WHAT TO WORK ON.
Each line in the records below, from the one that contains "You are a computer-use agent." to the one that contains "Instruction: Open FakeVim", should be reproduced exactly, the first and last included.
===== DATA SUPPLIED =====
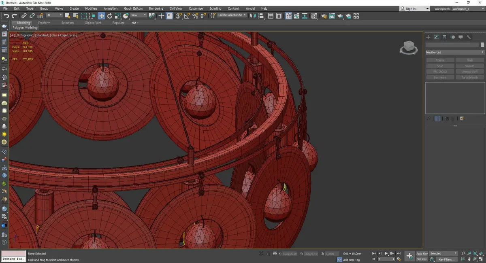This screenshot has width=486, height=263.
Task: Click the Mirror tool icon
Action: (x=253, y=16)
=====
===== DATA SUPPLIED =====
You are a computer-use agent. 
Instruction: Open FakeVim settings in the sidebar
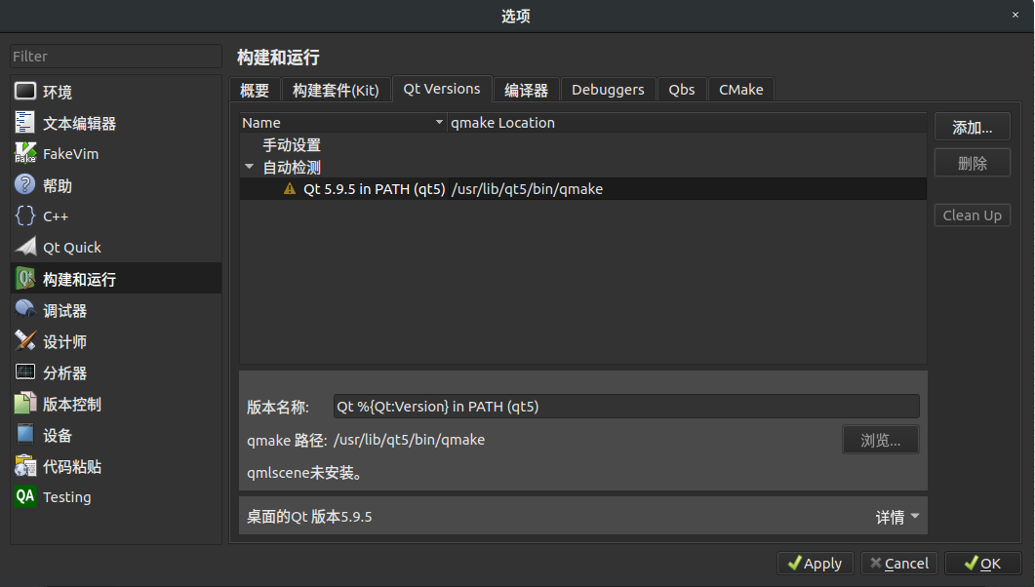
=====
RESPONSE AREA.
You are a computer-use agent. 
Instruction: Open FakeVim settings in the sidebar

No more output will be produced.